I know a kid who grew up in the projects and was raised by a single, illiterate parent. He had nothing to lose and nothing much to gain because at that time, resources were tight. But he found the love for spending time in libraries to get ahead. This kid grew up, mustered all his determination and courage to make his first million at 22, and became a multimillionaire by 24.

I am that kid in the library, the same guy who made millions in his early twenties. Let me share some bits and pieces of advice on how to get rich at a young age, drawing from my personal experiences.

1. Believe in yourself

First one on how to get rich at a young age is to believe in yourself.

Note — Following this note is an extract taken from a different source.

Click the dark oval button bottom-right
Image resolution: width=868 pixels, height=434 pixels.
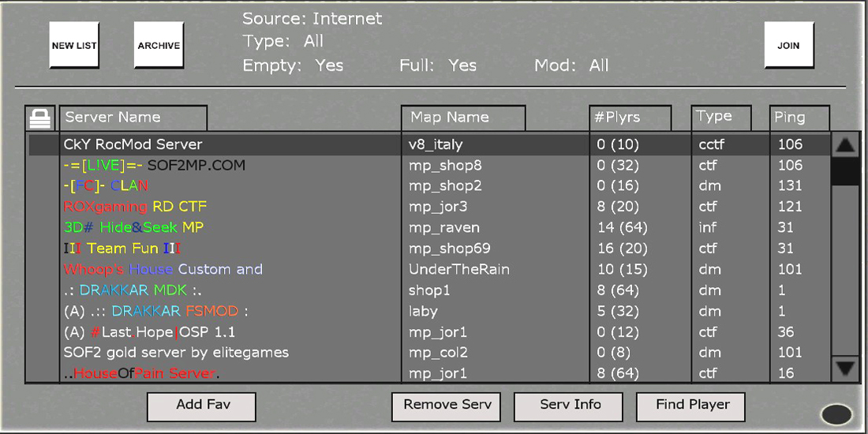[x=836, y=414]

Before investing in businesses and other things, you need to invest in yourself first. A study published by BBVA research found that confidence affects financial behavior and success. According to this study, individuals with higher confidence levels score higher on tests for financial literacy.

To build a stable financial status, you have to believe in yourself that you can, and you are able. I know it could be challenging, especially if you come from a financially challenged family background, but it doesn’t matter as long as you are motivated to work on it and work on yourself. It doesn’t matter. You have to focus on what you can do and what you can monetize from your skills. 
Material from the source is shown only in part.